Oklahoma Baptist University

OBU Still Tops State In
U.S. News Rankings

Thirteen Years As Oklahoma's Highest Rated College

For the 13th straight year, Oklahoma Baptist University is the state’s highest rated comprehensive college in the U.S.News & World Report annual rankings of “America’s Best Colleges.” OBU has made the news magazine's "top 10" in its category for 15 consecutive years.

In the 2007 rankings, released August 18, OBU is listed fifth among “Comprehensive Colleges-Bachelor’s” for the western region. Linfield College, a private institution in McMinnville, Ore., was rated first in the 16-state region with a score of 100. OBU was one of five colleges clustered within a two-point span, filling the next four slots in the ranking. Carroll College (Mont.) and The Master’s College and Seminary (Calif.) tied for second, followed by Brigham Young University-Hawaii in third. OBU and Texas Lutheran University tied for fifth. OBU had been listed #2 in the West for the five previous years.

“The continued 'top 10' ranking is welcome news at the start of a new academic year,” said OBU President Mark Brister. “While it is solely an external affirmation of OBU’s educational product, it is a reminder that our graduation rate, our small class sizes, and the academic accomplishments of our incoming students are very strong.”

“Our faculty members are committed to classroom instruction in a distinctively Christian setting,” said Brister. “They are to be commended for helping OBU maintain a reputation for quality liberal arts education.

“This is a collective effort, involving students, faculty, staff and administrators, to provide quality liberal arts education that is distinctively Christian. It is very nice, indeed, to receive external recognition for things that are a natural part of who we are,” said Dr. Debbie Blue, OBU interim senior vice president for academic affairs.

The 2007 rankings will appear in the August 28 edition of U.S.News & World Report, which will be available on newsstands Monday, August 21. The annual U.S. News “America’s Best Colleges” guidebook will be released the same day.

OBU has been listed among the magazine’s top 10 colleges in the West for 15 years in a row, and for 17 of the past 18 years.

The only other Oklahoma institution listed in the Comprehensive Colleges-Bachelor’s category Top 10 was Oklahoma Christian University, ranked tenth. Oklahoma Wesleyan University was ranked 12th.

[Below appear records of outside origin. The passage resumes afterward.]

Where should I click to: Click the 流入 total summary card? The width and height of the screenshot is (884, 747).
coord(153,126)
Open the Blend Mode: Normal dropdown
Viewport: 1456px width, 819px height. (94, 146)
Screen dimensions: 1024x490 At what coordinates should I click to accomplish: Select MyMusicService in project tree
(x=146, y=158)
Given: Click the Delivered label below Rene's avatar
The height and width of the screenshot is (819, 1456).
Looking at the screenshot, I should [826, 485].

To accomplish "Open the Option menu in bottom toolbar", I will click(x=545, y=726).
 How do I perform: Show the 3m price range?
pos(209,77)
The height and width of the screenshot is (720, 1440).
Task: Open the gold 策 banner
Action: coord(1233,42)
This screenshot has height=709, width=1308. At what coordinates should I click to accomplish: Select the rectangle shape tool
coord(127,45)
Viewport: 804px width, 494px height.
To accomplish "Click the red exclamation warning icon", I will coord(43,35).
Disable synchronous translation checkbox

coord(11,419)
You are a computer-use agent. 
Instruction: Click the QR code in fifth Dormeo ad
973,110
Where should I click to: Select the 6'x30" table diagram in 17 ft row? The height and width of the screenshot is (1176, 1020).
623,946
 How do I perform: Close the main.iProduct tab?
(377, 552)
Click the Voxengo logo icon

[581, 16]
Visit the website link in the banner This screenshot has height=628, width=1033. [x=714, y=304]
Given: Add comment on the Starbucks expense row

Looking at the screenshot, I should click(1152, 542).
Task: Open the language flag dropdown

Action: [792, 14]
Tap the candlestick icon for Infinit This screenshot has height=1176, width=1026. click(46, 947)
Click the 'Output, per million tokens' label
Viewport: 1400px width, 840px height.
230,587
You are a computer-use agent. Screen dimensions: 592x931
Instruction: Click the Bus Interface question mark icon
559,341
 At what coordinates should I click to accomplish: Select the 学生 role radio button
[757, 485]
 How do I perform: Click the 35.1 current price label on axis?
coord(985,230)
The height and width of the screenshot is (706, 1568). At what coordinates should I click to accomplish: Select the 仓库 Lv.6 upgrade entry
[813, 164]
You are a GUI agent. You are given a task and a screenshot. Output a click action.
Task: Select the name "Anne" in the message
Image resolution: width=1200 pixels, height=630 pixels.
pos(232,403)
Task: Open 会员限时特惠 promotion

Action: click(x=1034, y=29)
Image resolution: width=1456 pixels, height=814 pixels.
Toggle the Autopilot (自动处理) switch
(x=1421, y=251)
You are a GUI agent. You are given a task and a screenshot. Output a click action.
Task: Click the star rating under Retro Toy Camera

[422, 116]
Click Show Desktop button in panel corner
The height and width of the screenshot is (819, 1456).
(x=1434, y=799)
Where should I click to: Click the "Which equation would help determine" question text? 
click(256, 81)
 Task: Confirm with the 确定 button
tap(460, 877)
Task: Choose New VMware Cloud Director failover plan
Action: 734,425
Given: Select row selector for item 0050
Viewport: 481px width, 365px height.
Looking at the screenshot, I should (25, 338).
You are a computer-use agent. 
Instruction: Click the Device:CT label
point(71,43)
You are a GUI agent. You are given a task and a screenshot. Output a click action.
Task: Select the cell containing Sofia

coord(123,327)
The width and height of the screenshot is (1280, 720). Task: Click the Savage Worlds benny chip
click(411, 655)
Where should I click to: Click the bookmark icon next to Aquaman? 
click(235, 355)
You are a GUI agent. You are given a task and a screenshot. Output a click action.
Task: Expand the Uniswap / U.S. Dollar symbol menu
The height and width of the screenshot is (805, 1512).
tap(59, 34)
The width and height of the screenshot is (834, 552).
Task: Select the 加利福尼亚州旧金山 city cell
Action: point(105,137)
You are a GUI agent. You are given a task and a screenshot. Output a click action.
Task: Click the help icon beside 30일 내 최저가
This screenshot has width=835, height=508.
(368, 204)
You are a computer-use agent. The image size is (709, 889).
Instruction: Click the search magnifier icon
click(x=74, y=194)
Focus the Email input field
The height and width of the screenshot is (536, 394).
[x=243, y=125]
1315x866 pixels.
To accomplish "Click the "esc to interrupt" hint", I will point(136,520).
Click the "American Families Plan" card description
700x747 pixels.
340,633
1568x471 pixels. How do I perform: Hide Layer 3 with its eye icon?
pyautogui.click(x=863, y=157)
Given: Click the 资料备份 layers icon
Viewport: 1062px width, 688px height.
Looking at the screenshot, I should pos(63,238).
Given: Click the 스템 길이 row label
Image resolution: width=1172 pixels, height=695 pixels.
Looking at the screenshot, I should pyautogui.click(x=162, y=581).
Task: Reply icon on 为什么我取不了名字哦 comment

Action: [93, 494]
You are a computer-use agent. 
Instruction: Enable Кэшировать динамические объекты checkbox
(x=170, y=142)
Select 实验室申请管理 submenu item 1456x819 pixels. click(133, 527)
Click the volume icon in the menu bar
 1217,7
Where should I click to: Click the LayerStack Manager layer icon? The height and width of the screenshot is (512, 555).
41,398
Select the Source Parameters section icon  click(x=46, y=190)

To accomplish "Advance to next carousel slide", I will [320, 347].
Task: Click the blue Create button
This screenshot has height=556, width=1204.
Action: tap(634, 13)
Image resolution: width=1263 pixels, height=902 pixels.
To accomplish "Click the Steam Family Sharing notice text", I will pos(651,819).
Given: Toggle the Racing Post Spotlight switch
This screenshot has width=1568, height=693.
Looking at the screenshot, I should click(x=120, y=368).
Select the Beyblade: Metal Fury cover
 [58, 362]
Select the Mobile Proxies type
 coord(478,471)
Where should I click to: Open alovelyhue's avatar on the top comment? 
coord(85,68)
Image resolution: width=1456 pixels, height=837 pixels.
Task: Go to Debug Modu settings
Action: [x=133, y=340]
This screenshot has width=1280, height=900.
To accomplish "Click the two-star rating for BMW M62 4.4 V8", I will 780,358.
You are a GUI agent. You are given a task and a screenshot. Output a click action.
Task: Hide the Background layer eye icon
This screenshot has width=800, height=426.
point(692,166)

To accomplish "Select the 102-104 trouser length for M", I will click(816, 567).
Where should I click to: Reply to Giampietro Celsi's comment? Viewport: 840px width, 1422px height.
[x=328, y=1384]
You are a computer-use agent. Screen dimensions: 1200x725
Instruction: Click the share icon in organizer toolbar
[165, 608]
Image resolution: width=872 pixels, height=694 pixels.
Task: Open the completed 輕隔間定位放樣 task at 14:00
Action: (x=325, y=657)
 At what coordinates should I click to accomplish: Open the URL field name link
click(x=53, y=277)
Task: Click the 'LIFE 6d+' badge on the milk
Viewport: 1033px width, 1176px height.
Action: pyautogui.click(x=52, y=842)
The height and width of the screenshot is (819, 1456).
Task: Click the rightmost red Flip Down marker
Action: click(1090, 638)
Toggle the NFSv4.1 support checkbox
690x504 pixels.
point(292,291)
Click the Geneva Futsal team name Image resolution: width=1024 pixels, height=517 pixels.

The U.S. News rankings for comprehensive colleges-bachelor’s are based on six categories: peer assessment (25 percent), graduation and retention rates (25 percent), faculty resources (20 percent), student selectivity (15 percent), financial resources (10 percent), and alumni giving (five percent.) Among the top 10 schools in the region, OBU tied for fourth in “peer assessment” of the institution’s overall quality, tied for third in average graduation rate, and was third in the percentage of incoming freshmen who place in the top 25 percent of their high school class. In the group, OBU tied with Linfield for the highest percentage of faculty members who are full-time educators, with each school reporting 85 percent.

The magazine describes Comprehensive Colleges-Bachelor’s as institutions which “focus on undergraduate education and offer a range of degree programs – in the liberal arts, which account for fewer than half of their bachelor’s degrees; and in professional fields such as business, nursing, and education.” The magazine rated 320 comprehensive colleges, ranked within four regions: North, South, Midwest, and West.

OBU consists of five academic schools – the Joe L. Ingram School of Christian Service, the College of Arts and Sciences, the Warren M. Angell College of Fine Arts, the Paul Dickinson School of Business and the School of Nursing. OBU offers 78 academic areas of study, with 10 degree programs. The University has a 15-to-1 student/faculty ratio.

In addition to the U.S. News ranking for 2007, OBU also was one of 150 institutions listed as “America’s Best College Values” in a report released in April by The Princeton Review.